§ Consigne 1
Énumérez tous les motifs de préoccupation du HCR cités dans l'extrait sur la protection des réfugiés.
§ Consigne 2
Recopiez à l'identique le passage de l'extrait sur la protection des réfugiés qui va de « Le HCR est préoccupé, entre » jusqu'à « dans un pays. ».

§ Extrait
● ● ● ● ●
Les dix principales préoccupations sur la protection des réfugiés suite aux attentats du 11 septembre
Les dix principales préoccupations sur la protection des réfugiés suite aux attentats du 11 septembre
Les attentats terroristes qui ont eu lieu aux Etats-Unis le 11 septembre ont changé le monde et affecte profondément des millions de personnes à travers le monde. Les répercussions s'en feront sentir pendant des années.
En tant qu'organisation chargée d'assurer la protection et de fournir une assistance aux millions de personnes parmi les plus vulnérables de la planète, le Haut Commissariat des Nations Unies pour les réfugiés est particulièrement préoccupé par l'impact que les actes terroristes du 11 septembre pourraient avoir sur la protection internationale des réfugiés.
Le HCR est préoccupé, entre autres, par le nombre croissant de personnes qui perçoivent les réfugiés et les demandeurs d'asile comme des « criminels » ainsi que par des démarches tendant à associer, de manière injustifiée, les réfugiés au terrorisme. Avant même les événements tragiques du 11 septembre, les demandeurs d'asile rencontraient déjà, dans de nombreux pays, de plus en plus de difficultés, soit à accéder à la procédure d'asile, soit à surmonter les présomptions sur la validité de leur demande, à cause de leur origine ethnique ou des moyens utilisés pour arriver dans un pays.
● ● ● ● ●
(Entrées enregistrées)
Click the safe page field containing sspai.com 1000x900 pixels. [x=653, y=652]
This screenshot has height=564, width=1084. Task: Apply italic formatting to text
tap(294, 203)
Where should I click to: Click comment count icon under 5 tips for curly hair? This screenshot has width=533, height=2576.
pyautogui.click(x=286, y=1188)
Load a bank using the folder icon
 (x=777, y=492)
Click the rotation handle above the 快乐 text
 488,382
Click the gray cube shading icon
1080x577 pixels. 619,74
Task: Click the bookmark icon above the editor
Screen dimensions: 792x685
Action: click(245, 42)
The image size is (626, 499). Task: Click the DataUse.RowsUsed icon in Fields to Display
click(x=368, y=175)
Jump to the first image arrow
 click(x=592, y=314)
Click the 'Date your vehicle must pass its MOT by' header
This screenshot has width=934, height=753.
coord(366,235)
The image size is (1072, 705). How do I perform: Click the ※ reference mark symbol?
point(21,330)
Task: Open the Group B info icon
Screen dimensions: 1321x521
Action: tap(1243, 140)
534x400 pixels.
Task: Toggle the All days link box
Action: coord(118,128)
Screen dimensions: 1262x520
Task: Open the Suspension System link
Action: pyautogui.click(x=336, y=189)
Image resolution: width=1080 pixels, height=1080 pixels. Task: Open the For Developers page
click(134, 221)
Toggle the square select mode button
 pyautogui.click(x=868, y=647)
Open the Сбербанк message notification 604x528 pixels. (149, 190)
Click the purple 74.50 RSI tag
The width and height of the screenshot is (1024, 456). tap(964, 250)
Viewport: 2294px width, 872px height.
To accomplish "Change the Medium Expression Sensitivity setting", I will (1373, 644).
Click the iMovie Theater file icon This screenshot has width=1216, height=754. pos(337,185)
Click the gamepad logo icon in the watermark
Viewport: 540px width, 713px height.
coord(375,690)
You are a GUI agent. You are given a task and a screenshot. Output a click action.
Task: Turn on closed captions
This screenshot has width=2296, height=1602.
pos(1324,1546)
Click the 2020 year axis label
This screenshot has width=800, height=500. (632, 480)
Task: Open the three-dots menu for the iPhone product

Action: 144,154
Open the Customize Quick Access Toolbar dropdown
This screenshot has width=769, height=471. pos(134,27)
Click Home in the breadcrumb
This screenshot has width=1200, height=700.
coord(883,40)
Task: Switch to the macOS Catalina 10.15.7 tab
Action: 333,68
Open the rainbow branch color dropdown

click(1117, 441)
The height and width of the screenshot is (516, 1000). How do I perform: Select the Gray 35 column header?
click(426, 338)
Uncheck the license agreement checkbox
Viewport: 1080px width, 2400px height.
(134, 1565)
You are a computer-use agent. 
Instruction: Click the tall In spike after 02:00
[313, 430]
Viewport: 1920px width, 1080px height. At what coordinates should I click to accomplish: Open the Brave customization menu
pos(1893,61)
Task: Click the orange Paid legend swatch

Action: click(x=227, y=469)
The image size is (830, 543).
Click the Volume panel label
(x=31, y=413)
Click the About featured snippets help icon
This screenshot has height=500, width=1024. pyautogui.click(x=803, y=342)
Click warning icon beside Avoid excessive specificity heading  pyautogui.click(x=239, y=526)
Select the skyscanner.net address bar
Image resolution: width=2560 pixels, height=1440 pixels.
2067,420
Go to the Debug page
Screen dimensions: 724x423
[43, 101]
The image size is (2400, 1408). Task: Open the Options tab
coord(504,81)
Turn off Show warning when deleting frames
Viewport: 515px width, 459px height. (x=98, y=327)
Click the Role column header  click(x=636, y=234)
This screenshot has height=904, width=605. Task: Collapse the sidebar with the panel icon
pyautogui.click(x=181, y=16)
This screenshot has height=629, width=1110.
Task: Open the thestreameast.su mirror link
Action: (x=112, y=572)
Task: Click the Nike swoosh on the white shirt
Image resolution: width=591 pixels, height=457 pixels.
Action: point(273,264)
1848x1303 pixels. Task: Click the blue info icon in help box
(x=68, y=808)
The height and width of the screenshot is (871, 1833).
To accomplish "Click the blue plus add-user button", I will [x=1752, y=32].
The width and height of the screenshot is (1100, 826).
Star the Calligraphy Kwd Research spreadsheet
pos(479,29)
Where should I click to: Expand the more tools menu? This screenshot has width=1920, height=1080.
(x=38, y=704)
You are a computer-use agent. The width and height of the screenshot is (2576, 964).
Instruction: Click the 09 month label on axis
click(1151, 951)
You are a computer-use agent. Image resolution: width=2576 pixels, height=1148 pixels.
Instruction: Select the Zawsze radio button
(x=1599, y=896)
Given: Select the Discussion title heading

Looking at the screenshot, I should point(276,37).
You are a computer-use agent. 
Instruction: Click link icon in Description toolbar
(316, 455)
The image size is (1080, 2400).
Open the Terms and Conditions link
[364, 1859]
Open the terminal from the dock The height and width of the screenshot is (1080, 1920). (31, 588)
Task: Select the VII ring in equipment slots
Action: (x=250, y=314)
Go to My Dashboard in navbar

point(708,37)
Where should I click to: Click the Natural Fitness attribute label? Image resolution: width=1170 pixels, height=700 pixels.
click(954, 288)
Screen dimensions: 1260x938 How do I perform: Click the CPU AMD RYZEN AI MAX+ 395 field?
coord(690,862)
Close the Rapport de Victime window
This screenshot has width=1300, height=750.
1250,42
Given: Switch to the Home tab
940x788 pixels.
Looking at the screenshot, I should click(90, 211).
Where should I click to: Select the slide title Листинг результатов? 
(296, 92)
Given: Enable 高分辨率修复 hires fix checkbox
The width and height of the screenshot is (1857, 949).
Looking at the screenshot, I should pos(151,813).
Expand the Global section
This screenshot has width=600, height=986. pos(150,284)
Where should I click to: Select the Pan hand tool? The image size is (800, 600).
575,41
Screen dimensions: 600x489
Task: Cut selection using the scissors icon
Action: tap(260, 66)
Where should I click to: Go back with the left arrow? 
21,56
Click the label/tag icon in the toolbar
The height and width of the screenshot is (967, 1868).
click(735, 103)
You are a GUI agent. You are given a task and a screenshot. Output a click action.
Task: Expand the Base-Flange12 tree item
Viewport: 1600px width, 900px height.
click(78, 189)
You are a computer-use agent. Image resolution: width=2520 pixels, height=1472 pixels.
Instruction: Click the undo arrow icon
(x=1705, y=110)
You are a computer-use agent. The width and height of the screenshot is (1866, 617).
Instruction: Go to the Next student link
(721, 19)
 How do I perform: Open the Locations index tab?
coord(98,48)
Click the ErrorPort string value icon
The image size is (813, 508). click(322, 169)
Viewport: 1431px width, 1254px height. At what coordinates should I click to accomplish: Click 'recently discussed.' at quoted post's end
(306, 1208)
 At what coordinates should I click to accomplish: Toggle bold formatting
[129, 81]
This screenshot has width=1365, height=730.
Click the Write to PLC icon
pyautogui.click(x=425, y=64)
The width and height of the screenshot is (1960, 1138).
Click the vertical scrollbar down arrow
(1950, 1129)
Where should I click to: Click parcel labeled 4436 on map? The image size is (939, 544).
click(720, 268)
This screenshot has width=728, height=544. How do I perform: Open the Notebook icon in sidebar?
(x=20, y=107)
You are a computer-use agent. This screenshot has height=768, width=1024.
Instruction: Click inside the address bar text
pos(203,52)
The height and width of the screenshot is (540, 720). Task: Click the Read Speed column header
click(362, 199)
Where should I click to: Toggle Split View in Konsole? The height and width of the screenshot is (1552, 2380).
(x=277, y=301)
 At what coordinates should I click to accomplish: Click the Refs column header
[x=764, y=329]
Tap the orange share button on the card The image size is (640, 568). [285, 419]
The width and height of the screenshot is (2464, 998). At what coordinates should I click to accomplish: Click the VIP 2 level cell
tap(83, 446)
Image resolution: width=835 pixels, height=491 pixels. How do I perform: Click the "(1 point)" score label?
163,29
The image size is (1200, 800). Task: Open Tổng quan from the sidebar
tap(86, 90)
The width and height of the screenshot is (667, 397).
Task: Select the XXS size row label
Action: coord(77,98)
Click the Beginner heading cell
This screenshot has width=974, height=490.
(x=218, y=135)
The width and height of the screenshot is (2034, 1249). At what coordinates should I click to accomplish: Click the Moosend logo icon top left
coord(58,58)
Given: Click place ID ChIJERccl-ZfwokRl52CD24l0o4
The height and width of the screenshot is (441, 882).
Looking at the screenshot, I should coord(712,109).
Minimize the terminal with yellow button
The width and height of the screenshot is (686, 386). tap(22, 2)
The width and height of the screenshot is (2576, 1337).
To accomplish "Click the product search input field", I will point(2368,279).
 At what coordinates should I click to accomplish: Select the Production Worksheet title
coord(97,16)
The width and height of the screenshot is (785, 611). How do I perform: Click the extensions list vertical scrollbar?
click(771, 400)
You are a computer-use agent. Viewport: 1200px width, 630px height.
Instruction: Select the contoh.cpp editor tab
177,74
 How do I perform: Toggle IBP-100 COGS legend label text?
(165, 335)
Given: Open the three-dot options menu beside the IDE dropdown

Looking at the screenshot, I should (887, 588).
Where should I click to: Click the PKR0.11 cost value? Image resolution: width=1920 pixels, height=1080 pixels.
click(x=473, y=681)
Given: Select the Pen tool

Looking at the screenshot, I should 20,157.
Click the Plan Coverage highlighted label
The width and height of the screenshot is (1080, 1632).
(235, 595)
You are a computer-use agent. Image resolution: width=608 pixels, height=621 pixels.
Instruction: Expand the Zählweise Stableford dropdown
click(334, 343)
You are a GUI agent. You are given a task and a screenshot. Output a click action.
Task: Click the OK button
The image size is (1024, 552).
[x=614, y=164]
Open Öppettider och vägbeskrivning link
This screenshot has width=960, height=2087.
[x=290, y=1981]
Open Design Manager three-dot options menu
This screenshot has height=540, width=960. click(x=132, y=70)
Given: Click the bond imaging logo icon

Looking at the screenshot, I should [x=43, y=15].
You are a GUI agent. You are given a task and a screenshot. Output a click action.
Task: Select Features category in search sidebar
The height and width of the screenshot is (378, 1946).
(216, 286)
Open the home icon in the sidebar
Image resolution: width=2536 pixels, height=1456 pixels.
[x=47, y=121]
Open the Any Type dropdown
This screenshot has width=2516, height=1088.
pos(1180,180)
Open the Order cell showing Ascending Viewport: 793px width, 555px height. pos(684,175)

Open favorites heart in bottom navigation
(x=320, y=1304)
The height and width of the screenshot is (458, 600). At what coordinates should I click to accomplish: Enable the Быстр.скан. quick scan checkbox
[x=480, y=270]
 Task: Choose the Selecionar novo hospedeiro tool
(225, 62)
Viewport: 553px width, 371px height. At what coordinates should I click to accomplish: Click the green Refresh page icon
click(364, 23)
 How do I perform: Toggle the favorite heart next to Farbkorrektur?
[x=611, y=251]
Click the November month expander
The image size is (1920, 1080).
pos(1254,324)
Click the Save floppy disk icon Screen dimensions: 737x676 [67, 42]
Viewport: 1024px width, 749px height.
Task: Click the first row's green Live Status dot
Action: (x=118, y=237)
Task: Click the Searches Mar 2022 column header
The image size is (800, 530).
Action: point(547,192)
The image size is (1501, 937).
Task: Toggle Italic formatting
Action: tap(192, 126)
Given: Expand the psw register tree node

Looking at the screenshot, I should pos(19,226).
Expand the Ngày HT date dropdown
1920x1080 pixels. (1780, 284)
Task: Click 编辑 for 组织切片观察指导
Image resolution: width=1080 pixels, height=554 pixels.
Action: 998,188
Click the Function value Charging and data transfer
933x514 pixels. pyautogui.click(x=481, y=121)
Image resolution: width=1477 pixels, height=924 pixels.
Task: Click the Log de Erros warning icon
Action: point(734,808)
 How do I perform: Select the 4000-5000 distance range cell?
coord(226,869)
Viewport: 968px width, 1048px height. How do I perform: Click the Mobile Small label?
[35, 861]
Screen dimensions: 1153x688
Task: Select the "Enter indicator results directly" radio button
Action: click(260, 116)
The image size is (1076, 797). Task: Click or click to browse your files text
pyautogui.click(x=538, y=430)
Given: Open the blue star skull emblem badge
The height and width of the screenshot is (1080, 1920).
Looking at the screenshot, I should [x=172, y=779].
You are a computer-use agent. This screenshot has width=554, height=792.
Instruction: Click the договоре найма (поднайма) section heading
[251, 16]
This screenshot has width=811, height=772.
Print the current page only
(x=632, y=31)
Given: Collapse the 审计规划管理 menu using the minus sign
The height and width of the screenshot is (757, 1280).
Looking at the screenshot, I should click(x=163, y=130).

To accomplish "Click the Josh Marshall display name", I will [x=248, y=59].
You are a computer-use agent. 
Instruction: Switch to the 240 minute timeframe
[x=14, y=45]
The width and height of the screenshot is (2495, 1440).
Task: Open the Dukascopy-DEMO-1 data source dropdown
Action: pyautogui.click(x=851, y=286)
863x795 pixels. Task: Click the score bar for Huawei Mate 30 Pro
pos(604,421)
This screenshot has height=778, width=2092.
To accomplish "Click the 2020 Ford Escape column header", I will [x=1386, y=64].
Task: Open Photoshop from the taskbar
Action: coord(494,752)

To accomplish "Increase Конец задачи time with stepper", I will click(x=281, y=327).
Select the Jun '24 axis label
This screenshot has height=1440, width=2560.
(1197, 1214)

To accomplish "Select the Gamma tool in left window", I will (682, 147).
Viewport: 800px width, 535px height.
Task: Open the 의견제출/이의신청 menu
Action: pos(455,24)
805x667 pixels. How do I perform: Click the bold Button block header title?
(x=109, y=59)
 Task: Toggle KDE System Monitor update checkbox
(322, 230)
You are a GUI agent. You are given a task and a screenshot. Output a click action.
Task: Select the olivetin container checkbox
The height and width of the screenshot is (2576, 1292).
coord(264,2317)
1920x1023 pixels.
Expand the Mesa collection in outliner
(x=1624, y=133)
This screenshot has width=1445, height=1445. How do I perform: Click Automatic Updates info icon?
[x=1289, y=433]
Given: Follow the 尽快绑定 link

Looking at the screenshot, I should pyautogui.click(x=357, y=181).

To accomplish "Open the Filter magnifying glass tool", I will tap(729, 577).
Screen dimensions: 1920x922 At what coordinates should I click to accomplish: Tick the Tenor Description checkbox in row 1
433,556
● ● ● ● ●
§ Réponse complète 1
- L'impact que les actes terroristes du 11 septembre pourraient avoir sur la protection internationale des réfugiés
- Le nombre croissant de personnes qui perçoivent les réfugiés et les demandeurs d'asile comme des « criminels »
- Les démarches tendant à associer, de manière injustifiée, les réfugiés au terrorisme

§ Réponse complète 2
Le HCR est préoccupé, entre autres, par le nombre croissant de personnes qui perçoivent les réfugiés et les demandeurs d'asile comme des « criminels » ainsi que par des démarches tendant à associer, de manière injustifiée, les réfugiés au terrorisme. Avant même les événements tragiques du 11 septembre, les demandeurs d'asile rencontraient déjà, dans de nombreux pays, de plus en plus de difficultés, soit à accéder à la procédure d'asile, soit à surmonter les présomptions sur la validité de leur demande, à cause de leur origine ethnique ou des moyens utilisés pour arriver dans un pays.